→ DER TEXT
Bild: „Wir haben ein spezielles Toolkit für Vereine erstellt“, sagt Aktivi…
taz: Herr Pankowski, immer wieder kommt es zu rassistischen Exzessen im
polnischen Fußball. Wann gab es zuletzt fremdenfeindliche Vorfälle?
Rafal Pankowski: Der letzte Fall stammt vom vergangenen Wochenende, als die
Fans eines polnischen Klubs antisemitische Gesänge angestimmt haben. Es ist
bitter, dass so etwas fast jede Woche in Polen und der Ukraine passiert. In
der ersten Liga werden rassistische Symbole aber seltener als noch vor fünf
Jahren präsentiert. Außerdem ist es nun sehr viel wahrscheinlicher, dass
von offizieller Seite und der Presse reagiert wird. Das ist auch ein Erfolg
der Arbeit von Fare und Never Again. Für die unteren Ligen, da, wo es
schwieriger zu kontrollieren ist, haben wir etwas mehr Hinweise auf
rassistische Vorfälle. Die Situation hat sich zwar insgesamt verbessert,
aber in unseren Augen nicht schnell genug, um zu sagen, zur EM ist nicht
mit rassistischen Vorfällen zu rechnen.
Was unternimmt der Polnische Verband gegen Rassismus in den unteren Ligen?

→ DEINE AUFGABEN
1/ Schreib den Abschnitt des Interviews über Rassismus im polnischen Fußball ab, der mit den Worten „Rafal Pankowski: Der“ beginnt und mit „Vorfällen zu rechnen.“ endet, und benenne dabei „Never Again“ in „Nie wieder“ um.
2/ Wandle den Teil der Einträge, der mit der Zeile mit „The width and height of the screenshot is (2560, 1456).“ beginnt und mit der Zeile mit „color-dot-lima: 1 is“ endet, in eine Markdown-Tabelle mit den Spalten Nr und Zeile um. Leere Zeilen lässt du weg.

(Einträge aus einer Sammlung)

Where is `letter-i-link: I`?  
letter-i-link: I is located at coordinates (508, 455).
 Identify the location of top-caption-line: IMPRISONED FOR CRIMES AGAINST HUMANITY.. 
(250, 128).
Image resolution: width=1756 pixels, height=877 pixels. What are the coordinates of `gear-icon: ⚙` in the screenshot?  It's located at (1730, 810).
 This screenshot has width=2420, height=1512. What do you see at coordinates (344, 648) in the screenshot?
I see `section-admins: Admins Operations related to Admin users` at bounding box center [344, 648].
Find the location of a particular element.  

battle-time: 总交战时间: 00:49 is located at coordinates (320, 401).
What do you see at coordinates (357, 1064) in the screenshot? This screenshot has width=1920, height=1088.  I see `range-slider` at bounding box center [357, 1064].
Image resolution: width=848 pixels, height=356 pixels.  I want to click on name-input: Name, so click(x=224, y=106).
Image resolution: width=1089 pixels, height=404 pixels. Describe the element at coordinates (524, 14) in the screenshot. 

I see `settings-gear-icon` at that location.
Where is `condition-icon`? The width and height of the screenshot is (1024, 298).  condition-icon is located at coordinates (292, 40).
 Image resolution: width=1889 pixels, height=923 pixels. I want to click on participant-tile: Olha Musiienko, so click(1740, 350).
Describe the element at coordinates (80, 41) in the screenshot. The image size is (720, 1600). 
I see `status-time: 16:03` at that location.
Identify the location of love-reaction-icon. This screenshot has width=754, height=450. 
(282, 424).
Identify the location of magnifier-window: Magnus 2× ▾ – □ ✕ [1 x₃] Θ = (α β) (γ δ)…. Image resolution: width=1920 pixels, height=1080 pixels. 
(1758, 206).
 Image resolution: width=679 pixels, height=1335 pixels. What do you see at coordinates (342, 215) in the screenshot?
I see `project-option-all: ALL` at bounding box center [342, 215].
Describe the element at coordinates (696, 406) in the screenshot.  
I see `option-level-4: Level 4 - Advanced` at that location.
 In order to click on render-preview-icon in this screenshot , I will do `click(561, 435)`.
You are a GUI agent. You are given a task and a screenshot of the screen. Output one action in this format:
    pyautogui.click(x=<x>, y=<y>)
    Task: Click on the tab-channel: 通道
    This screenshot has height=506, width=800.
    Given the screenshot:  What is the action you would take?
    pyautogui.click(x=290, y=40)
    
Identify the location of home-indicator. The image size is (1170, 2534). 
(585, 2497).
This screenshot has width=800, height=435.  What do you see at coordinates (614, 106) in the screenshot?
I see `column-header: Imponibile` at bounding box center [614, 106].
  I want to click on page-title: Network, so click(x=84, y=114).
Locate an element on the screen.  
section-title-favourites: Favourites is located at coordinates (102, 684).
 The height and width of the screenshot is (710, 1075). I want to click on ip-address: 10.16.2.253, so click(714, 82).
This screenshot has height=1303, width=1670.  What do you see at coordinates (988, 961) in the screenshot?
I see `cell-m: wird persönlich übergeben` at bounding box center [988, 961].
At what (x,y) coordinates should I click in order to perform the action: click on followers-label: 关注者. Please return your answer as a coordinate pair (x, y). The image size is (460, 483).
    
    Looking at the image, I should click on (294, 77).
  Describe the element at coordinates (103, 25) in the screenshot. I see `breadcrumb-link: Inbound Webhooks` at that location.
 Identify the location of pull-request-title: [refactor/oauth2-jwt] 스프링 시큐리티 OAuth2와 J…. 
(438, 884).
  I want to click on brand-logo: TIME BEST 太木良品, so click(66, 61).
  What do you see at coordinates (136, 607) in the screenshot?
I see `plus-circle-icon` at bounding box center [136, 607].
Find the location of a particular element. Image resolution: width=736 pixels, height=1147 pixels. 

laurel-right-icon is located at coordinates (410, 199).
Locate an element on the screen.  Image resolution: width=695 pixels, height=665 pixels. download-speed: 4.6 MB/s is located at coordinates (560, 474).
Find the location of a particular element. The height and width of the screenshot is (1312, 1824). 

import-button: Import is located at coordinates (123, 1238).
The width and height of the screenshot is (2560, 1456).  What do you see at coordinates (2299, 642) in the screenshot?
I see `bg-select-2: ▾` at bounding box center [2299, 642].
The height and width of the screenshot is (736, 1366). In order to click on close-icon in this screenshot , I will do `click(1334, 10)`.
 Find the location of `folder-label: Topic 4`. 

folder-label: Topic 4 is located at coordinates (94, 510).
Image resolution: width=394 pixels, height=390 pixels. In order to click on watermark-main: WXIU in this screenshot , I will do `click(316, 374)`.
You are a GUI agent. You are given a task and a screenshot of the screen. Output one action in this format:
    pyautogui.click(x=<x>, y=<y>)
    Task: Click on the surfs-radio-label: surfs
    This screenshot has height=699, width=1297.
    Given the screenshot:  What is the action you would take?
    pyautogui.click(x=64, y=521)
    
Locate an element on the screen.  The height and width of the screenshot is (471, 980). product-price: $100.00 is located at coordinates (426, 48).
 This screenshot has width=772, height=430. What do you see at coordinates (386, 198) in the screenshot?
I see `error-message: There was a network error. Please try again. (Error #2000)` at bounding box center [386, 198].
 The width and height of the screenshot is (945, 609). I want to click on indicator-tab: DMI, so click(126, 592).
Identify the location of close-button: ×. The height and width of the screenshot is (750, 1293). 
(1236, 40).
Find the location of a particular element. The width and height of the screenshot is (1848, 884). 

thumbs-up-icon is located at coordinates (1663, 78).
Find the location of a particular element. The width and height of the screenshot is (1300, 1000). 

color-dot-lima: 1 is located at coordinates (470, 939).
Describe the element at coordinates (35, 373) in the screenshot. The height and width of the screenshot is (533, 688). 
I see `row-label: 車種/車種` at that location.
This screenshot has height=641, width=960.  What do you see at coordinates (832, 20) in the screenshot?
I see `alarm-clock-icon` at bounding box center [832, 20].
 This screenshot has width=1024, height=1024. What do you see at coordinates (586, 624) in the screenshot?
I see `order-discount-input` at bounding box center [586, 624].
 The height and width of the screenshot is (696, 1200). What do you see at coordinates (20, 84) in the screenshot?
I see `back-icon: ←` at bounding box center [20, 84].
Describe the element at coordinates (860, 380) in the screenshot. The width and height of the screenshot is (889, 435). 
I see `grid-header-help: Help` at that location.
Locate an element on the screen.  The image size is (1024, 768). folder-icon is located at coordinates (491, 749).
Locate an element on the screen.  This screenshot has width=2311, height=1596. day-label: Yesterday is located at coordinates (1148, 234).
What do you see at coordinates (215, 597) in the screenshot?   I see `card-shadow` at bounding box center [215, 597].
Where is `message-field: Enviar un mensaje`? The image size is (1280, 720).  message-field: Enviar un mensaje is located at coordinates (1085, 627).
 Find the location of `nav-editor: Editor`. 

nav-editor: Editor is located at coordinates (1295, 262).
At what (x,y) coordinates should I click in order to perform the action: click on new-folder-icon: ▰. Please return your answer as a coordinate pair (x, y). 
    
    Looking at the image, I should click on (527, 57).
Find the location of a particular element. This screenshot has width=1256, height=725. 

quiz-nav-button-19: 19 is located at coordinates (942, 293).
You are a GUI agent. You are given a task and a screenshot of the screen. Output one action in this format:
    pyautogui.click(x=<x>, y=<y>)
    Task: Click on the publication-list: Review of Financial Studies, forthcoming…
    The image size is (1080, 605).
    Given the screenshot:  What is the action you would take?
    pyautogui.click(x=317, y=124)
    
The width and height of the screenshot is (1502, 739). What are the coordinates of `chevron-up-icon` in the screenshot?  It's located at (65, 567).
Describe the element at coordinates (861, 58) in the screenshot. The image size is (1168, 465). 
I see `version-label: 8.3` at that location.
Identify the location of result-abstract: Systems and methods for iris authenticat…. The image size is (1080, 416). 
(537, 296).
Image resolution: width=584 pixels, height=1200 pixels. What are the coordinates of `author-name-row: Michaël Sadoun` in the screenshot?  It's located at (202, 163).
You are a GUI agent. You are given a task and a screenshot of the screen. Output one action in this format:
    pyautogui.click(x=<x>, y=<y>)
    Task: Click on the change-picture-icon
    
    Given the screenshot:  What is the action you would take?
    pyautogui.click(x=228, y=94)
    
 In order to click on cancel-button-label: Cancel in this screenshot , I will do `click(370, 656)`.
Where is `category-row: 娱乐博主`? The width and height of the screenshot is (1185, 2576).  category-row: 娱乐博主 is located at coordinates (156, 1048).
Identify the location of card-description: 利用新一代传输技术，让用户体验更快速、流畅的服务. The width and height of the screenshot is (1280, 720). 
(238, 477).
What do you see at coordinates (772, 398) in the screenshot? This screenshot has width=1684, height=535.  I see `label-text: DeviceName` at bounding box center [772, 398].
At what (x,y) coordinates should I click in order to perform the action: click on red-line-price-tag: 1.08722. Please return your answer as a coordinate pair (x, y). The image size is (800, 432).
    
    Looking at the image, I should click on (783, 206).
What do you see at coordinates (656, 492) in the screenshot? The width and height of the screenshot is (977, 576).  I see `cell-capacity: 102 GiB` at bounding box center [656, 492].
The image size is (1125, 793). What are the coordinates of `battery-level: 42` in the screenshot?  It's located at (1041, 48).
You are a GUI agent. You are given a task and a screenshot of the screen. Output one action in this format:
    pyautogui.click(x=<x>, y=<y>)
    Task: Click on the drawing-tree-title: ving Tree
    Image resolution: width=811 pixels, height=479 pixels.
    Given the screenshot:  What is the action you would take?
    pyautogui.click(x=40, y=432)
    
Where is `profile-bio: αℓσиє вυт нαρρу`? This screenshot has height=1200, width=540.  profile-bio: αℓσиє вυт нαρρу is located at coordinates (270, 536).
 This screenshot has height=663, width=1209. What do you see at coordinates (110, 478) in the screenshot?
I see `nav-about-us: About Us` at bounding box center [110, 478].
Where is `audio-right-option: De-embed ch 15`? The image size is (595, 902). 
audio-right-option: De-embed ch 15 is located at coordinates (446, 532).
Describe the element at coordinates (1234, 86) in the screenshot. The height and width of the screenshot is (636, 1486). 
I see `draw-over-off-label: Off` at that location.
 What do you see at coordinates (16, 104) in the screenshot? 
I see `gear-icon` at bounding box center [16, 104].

→ ANTWORTEN
1/
Rafal Pankowski: Der letzte Fall stammt vom vergangenen Wochenende, als die
Fans eines polnischen Klubs antisemitische Gesänge angestimmt haben. Es ist
bitter, dass so etwas fast jede Woche in Polen und der Ukraine passiert. In
der ersten Liga werden rassistische Symbole aber seltener als noch vor fünf
Jahren präsentiert. Außerdem ist es nun sehr viel wahrscheinlicher, dass
von offizieller Seite und der Presse reagiert wird. Das ist auch ein Erfolg
der Arbeit von Fare und Nie wieder. Für die unteren Ligen, da, wo es
schwieriger zu kontrollieren ist, haben wir etwas mehr Hinweise auf
rassistische Vorfälle. Die Situation hat sich zwar insgesamt verbessert,
aber in unseren Augen nicht schnell genug, um zu sagen, zur EM ist nicht
mit rassistischen Vorfällen zu rechnen.

2/
| Nr | Zeile |
|---|---|
| 1 | The width and height of the screenshot is (2560, 1456).  What do you see at coordinates (2299, 642) in the screenshot? |
| 2 | I see `bg-select-2: ▾` at bounding box center [2299, 642]. |
| 3 | The height and width of the screenshot is (736, 1366). In order to click on close-icon in this screenshot , I will do `click(1334, 10)`. |
| 4 |  Find the location of `folder-label: Topic 4`.  |
| 5 | folder-label: Topic 4 is located at coordinates (94, 510). |
| 6 | Image resolution: width=394 pixels, height=390 pixels. In order to click on watermark-main: WXIU in this screenshot , I will do `click(316, 374)`. |
| 7 | You are a GUI agent. You are given a task and a screenshot of the screen. Output one action in this format: |
| 8 |     pyautogui.click(x=<x>, y=<y>) |
| 9 |     Task: Click on the surfs-radio-label: surfs |
| 10 |     This screenshot has height=699, width=1297. |
| 11 |     Given the screenshot:  What is the action you would take? |
| 12 |     pyautogui.click(x=64, y=521) |
| 13 | Locate an element on the screen.  The height and width of the screenshot is (471, 980). product-price: $100.00 is located at coordinates (426, 48). |
| 14 |  This screenshot has width=772, height=430. What do you see at coordinates (386, 198) in the screenshot? |
| 15 | I see `error-message: There was a network error. Please try again. (Error #2000)` at bounding box center [386, 198]. |
| 16 |  The width and height of the screenshot is (945, 609). I want to click on indicator-tab: DMI, so click(126, 592). |
| 17 | Identify the location of close-button: ×. The height and width of the screenshot is (750, 1293).  |
| 18 | (1236, 40). |
| 19 | Find the location of a particular element. The width and height of the screenshot is (1848, 884).  |
| 20 | thumbs-up-icon is located at coordinates (1663, 78). |
| 21 | Find the location of a particular element. The width and height of the screenshot is (1300, 1000).  |
| 22 | color-dot-lima: 1 is located at coordinates (470, 939). |